B. Choice of Law as to Breach of Fiduciary Duty Claims

Under the "internal affairs" doctrine, because Conex is a Texas LLC, Texas law applies to the breach of fiduciary duty claims.47 This Court, applying Texas law, is required to determine "how the highest court in the state would decide the issue at hand."48 If the highest court of the state has not previously addressed the precise issue, then this Court "must predict how [that] court would resolve the issue."49 In deciding the issue, this Court may "look to Delaware for guidance on matters of corporate law" absent any conflicts with Texas law.50

C. Count V — Breach of Fiduciary Duty Claims

As set out more fully below, the Trustee has failed to sufficiently plead a breach of fiduciary duty claim against the Individual Defendants.

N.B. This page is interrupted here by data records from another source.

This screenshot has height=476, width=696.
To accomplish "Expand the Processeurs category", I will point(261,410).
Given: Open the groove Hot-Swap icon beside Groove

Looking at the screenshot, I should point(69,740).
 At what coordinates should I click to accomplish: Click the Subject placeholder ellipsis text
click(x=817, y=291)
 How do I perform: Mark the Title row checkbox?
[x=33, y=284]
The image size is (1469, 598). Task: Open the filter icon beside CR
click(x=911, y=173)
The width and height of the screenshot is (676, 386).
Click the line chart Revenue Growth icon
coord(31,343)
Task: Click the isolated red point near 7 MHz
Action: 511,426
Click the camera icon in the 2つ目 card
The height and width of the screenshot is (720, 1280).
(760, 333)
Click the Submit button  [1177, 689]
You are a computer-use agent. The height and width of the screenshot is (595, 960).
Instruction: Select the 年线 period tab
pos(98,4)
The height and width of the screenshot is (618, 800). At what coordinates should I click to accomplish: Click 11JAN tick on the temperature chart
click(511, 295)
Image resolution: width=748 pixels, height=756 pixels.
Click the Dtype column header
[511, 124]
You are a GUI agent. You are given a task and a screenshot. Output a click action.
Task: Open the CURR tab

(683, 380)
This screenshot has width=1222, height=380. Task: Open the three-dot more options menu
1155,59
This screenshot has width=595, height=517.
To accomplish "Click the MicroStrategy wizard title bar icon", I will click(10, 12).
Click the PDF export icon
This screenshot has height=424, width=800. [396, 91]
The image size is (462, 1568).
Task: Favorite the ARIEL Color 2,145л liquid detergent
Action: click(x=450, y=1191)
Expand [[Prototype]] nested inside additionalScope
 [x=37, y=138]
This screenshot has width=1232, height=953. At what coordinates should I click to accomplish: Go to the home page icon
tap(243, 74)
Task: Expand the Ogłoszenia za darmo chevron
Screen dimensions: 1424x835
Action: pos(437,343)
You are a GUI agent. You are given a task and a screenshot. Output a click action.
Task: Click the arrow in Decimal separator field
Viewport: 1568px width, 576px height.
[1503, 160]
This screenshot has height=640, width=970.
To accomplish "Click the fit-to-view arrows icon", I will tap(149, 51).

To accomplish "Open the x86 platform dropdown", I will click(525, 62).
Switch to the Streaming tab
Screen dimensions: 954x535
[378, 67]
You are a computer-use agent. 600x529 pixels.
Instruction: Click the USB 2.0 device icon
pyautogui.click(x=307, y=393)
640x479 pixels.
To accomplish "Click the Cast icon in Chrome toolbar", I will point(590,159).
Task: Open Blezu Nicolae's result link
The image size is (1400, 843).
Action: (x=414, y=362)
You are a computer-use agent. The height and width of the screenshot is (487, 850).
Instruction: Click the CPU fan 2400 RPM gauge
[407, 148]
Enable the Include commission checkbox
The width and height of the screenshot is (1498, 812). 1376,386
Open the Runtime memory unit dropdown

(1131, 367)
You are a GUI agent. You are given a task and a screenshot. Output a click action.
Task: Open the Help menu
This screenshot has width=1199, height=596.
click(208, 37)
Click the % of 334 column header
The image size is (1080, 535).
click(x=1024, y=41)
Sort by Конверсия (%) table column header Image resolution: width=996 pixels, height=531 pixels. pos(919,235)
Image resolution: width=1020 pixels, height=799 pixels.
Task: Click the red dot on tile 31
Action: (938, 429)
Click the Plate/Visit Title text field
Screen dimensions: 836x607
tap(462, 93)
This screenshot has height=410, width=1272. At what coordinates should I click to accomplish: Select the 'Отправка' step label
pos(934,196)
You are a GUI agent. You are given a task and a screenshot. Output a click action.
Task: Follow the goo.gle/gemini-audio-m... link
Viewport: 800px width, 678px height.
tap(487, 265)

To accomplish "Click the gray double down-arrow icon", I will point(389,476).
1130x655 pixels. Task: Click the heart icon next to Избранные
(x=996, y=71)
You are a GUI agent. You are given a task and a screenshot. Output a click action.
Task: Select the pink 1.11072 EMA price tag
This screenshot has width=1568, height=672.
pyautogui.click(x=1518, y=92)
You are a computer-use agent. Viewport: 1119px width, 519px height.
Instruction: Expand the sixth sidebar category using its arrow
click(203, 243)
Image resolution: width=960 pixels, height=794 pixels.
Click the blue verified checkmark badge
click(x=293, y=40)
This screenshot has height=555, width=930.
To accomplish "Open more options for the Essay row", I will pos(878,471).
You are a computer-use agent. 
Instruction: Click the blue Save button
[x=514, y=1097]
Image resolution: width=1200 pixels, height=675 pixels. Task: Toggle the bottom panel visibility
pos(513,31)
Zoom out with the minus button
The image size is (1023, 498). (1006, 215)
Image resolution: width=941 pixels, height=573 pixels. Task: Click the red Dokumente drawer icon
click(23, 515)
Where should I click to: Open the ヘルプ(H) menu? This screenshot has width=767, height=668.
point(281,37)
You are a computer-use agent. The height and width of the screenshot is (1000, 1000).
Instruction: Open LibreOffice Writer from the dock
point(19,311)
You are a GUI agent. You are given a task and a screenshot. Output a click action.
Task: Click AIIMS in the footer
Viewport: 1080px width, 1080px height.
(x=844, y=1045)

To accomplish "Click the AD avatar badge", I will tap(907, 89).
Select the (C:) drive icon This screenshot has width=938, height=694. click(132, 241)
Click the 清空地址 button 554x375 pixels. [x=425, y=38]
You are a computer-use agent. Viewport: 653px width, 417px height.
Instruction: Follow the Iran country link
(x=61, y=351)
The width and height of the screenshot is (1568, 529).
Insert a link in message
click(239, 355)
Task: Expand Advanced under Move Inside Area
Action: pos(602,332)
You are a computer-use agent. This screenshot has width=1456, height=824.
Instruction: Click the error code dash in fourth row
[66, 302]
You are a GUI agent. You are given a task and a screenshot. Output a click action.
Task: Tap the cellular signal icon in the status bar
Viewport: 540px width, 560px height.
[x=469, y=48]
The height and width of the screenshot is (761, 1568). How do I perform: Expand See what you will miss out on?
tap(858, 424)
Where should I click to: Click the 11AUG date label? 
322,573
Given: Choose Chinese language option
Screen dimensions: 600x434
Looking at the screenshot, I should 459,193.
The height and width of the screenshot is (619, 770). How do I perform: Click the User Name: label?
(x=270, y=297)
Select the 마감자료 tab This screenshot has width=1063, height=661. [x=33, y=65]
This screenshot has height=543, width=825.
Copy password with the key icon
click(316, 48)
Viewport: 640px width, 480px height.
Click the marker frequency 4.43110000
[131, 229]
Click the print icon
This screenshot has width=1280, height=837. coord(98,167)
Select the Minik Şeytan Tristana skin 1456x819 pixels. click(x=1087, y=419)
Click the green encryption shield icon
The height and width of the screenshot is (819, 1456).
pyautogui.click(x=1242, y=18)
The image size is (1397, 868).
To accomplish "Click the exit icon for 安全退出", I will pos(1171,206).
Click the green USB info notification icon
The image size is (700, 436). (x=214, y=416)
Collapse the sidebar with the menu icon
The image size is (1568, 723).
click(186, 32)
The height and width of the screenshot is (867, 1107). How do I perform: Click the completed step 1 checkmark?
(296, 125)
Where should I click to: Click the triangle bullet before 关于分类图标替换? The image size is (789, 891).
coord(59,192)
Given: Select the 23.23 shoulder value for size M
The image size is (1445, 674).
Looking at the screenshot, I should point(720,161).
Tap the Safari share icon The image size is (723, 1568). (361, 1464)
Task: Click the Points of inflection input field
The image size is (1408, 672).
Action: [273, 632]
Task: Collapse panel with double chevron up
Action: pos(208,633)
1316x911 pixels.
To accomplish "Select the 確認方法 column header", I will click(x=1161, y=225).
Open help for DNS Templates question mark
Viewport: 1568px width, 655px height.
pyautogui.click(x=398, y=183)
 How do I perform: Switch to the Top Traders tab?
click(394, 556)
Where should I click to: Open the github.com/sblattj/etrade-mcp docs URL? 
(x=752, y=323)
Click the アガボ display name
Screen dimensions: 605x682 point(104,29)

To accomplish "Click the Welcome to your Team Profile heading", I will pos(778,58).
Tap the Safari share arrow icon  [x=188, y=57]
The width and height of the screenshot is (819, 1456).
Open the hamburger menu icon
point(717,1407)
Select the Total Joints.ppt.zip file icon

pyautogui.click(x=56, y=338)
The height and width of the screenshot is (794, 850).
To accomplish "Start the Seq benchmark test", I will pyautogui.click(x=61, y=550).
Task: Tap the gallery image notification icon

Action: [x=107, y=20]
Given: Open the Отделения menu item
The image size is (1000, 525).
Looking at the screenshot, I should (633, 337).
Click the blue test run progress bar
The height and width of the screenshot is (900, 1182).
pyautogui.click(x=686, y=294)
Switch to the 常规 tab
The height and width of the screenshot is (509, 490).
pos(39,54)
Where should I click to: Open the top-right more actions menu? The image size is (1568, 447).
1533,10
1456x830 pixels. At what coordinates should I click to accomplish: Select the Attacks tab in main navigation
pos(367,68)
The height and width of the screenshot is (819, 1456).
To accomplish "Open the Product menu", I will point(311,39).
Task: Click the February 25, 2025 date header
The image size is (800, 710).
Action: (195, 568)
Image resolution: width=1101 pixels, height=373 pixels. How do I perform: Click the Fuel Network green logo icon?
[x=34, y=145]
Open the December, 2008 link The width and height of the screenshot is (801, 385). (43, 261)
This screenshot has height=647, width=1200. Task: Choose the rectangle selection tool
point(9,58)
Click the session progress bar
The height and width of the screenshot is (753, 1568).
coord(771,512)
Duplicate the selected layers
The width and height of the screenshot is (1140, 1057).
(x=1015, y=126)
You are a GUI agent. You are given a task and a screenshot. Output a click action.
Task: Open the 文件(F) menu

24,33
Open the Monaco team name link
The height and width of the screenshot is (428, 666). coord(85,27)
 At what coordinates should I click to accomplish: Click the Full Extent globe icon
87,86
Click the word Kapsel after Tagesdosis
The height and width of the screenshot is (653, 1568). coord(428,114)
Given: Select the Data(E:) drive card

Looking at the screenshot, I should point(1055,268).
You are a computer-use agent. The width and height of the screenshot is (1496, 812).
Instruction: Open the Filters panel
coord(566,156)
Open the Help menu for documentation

1. Breach of Texas Common Law Fiduciary Duties

Under Texas law, corporate directors owe three fiduciary duties: the duties of obedience, loyalty and due care.51 In order to state a claim for breach of fiduciary duty, a plaintiff must allege "the existence of a fiduciary duty, breach of the duty, causation, and damages."52

The Individual Defendants argue that the Complaint is deficient of specific allegations to support the Trustee's conclusions that the Individual Defendants breached any fiduciary duty. In particular, the Individual Defendants contend that the Trustee has failed to state what each individual did in connection with any particular transfer and that he has failed to sufficiently put them on notice of any alleged wrongdoing.53 They assert that the Trustee inappropriately grouped the Individual Defendants together as "Officers and Directors" without identifying what each of the them allegedly did wrong.54 They further argue that Conex is a Limited Liability Company ("LLC") without officers and directors.55 They assert that the Trustee failed to provide facts that any of the defendants were even authorized to make binding decisions under Conex's operating agreement.56

The Trustee asserts that the Complaint meets the Twombly and Iqbal pleading standard and that it sufficiently puts the Individual Defendants on notice of the alleged wrongdoing.57 To support his position that the Complaint is not "thread bare," but instead contains many factual details, the Trustee, in his oppositions to the Motion to Dismiss, recites certain paragraphs of the Complaint. For example, the Trustee asserts that:

In June of 2009, the Directors and Officers caused Conex, while insolvent, to cease paying certain creditors, and instead caused Conex to begin paying the Fraudulent Transfer Payments and the Preference Payments to Heico, at the expense of the creditors who were not being paid and remain unpaid. (Complaint at ¶ 81). As Directors and Officers of Conex, who were exerting influence over Debtor and essentially directing the affairs of the Debtor at a time when the Debtor was insolvent, the Directors and Officers owed fiduciary duties to the Debtor and to the creditors of the Debtor pursuant to, among other things, the common law and sections 3.307 of the Texas Business and Commerce Code. (Complaint at ¶ 83). As a result of the actions by the Directors and Officers, Conex, and its creditors were harmed because the Fraudulent Transfer Payments and the Preference Payments made to Heico would have been available for distribution by Conex to its creditors but for the actions of the Directors and Officers. The actions of the Directors and Officers caused the deepening insolvency of the Debtors and the inevitable involuntary bankruptcies. (Complaint at ¶¶ 85-86).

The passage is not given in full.